Line count for the string "screenshot": give the number of lines in the data below that contain it, and nothing more.

── RECORDS FOR THIS EXERCISE

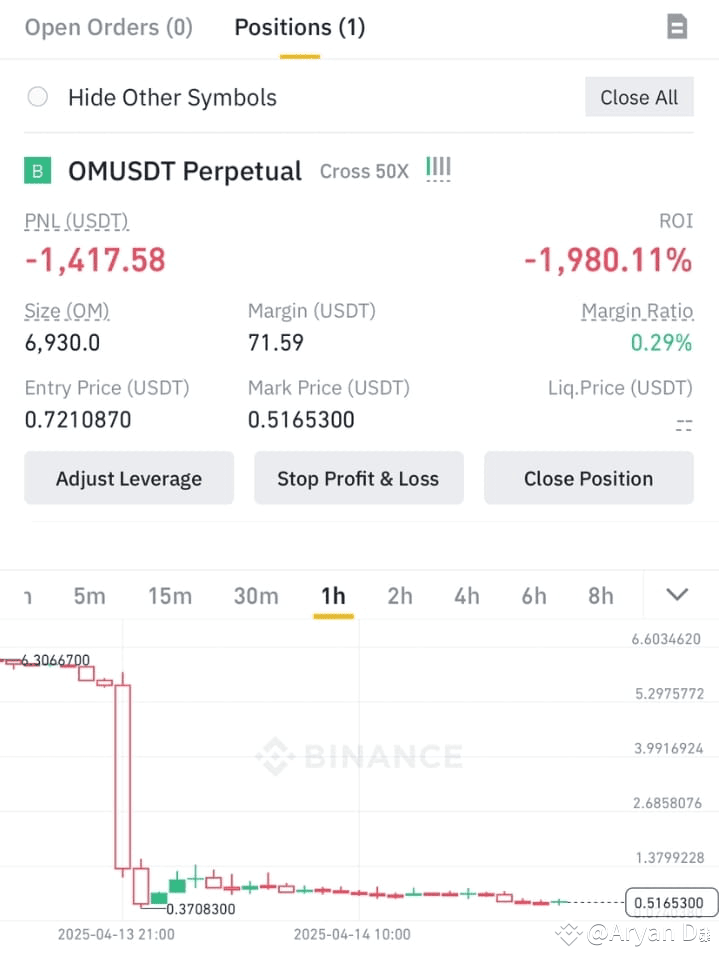The image size is (719, 955).
Task: Open the order history document icon
Action: click(x=676, y=27)
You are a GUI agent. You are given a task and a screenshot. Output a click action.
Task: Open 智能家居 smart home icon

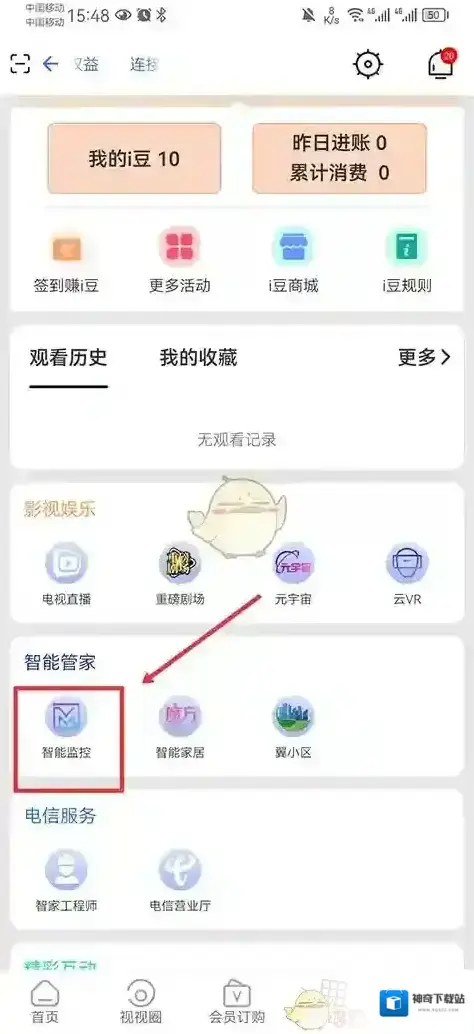click(x=180, y=716)
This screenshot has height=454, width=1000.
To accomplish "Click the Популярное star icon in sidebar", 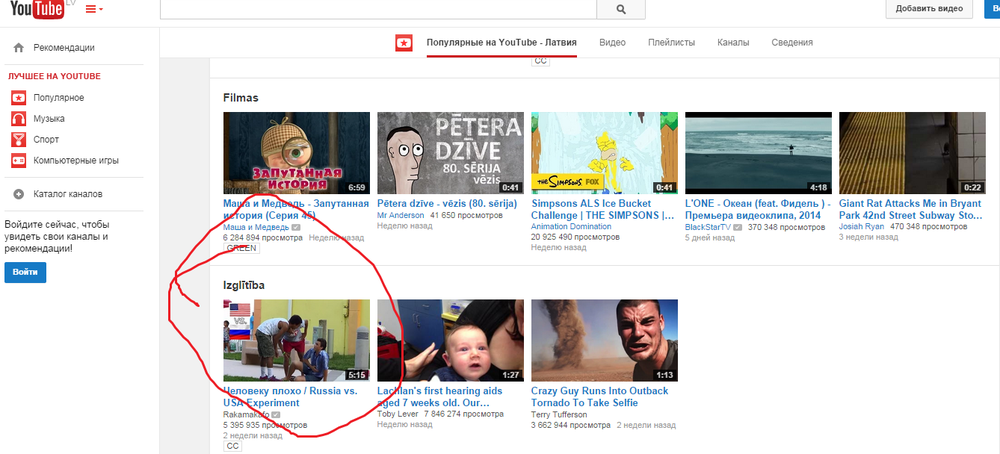I will pyautogui.click(x=18, y=98).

────

__TASK OUTPUT__
2